But... how would it lead to meaning making? Like a black box, an explanation seemingly goes in, and understanding comes out. Could this be influenced by old cognitivist views of the mind—an information gatherer whose purpose is to obtain a correct representation of reality?


Consider, instead, this quote (Spencer-Brown 1979, 96):

“Following may thus be associated particularly with doctrine, and doctrine demands an adherence to a particular way of saying or doing something. Understanding has to do with the fact that what ever is said or done can always be said or done a different way...”
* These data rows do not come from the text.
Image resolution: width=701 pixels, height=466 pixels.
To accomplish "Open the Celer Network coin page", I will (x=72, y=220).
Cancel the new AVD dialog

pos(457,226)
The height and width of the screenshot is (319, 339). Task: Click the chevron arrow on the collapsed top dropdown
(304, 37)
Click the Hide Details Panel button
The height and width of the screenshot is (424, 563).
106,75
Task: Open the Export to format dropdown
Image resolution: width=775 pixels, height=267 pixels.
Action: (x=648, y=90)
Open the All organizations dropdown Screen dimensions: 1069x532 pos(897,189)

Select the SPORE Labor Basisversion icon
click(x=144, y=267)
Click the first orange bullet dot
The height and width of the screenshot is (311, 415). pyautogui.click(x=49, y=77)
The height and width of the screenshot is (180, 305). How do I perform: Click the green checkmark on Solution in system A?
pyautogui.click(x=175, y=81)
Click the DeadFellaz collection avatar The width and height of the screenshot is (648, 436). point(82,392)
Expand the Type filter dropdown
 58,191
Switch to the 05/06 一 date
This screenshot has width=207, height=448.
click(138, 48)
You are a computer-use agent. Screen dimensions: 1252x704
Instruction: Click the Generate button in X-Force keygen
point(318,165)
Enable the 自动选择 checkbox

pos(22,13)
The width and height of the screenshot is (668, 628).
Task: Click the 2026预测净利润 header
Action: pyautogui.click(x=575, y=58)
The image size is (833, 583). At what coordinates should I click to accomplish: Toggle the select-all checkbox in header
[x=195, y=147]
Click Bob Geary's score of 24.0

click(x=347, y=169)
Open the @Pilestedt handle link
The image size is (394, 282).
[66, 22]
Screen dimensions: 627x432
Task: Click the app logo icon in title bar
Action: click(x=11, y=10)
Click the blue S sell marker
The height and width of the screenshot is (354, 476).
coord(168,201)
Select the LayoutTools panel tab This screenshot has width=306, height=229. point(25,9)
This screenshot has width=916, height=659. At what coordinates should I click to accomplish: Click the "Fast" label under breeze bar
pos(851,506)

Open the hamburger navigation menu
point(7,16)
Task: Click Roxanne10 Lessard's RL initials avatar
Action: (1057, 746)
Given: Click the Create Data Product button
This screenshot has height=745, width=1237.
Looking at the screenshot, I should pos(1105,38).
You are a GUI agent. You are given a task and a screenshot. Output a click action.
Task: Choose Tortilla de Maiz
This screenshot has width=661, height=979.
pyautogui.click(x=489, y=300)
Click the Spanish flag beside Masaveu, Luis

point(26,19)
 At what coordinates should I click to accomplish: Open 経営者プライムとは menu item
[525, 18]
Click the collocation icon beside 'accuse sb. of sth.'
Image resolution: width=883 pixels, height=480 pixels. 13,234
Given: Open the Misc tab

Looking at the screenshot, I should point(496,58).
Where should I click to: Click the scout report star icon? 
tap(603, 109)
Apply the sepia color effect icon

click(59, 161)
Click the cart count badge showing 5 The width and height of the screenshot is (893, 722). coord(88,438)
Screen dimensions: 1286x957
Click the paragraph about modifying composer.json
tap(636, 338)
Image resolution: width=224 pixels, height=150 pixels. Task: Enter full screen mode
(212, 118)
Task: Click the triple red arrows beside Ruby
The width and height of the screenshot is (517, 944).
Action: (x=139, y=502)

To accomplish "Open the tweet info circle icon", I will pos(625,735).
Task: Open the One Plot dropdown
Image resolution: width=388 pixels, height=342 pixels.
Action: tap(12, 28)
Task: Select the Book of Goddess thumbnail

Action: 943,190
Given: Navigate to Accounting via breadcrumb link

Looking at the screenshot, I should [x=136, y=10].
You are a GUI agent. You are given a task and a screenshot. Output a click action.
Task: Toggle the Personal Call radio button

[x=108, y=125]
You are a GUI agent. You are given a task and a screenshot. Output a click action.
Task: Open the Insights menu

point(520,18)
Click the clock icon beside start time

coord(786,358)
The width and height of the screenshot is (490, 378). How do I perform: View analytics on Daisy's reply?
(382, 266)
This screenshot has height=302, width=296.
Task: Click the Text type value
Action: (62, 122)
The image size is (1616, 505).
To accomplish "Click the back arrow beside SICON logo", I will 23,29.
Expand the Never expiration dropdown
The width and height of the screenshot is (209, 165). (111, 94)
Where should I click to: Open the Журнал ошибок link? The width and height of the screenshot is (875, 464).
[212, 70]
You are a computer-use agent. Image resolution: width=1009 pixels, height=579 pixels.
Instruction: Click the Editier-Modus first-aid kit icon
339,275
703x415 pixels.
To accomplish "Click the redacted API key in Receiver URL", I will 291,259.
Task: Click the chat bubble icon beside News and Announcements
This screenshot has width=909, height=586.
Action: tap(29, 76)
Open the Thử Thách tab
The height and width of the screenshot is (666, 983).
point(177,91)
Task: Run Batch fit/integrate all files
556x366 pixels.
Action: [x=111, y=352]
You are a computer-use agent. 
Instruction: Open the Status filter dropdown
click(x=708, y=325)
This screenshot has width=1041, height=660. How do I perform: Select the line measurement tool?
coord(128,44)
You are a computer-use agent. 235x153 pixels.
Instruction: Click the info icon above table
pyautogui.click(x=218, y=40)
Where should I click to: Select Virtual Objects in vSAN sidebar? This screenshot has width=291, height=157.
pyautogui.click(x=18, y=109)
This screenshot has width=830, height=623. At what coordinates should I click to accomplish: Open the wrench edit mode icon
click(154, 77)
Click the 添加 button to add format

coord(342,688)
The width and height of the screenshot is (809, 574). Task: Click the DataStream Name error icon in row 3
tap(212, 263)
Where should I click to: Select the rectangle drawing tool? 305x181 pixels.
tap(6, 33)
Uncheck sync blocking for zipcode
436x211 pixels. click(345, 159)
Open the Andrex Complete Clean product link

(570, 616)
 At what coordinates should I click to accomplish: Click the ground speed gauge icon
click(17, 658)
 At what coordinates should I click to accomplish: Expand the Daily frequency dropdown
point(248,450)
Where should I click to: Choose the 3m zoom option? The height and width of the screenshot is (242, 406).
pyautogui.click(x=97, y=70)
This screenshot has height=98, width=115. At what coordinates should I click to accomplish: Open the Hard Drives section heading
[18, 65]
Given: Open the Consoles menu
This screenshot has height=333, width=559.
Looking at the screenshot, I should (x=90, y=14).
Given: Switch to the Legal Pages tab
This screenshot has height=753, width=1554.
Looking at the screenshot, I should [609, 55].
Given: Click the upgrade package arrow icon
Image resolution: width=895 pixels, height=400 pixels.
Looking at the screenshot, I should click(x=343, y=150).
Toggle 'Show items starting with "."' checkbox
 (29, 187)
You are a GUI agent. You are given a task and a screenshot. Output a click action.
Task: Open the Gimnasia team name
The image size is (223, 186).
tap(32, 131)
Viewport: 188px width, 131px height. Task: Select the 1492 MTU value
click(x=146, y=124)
Meaning here, comes from discerning how it could be different—a notion found in both systems theory (Ashby 1956; Bateson 1979) and variation theory (Marton 2015). For Ausubel—a cognitive psychologist who wasn't a fan of information processing theories (2000, xv)—meaning arises with connecting new information to prior knowledge. Does rehearsal do that? I'm doubtful.


Rehearsal suggests restating a given explanation, not exploring how it could be different, or exploring the concepts its ramifications. And, if restating explanations is intended to have students connect to prior knowledge—isn't that leaving it to chance? Isn't that a sort of discovery activity?


I think we should draw a firm distinction between rehearsal and other activities like self-explanation or peer-explanation. Rehearsal seems to involve restating a given explanation for fluency. Self-explanation (Fiorella and Mayer 2015), on the other hand, has been shown to be useful for understanding conceptual knowledge and diagrams. It gives students the chance to formulate explanations in their own words, not rehearsing someone else's words.


It's not just rereading or restating. Could it be then that self-explanation gives students—not just time to deliberate new ideas—but to explain them in different ways? This of course could be expanded to "peer-explanation", in which one person in a pair must explain to another in their own coherent way.


For Fiorella and Mayer, "meaningful learning is a generative activity in which the learner actively

seeks to make sense of the presented material" (2015, 1). I can't see sense making in the restating of a given explanations.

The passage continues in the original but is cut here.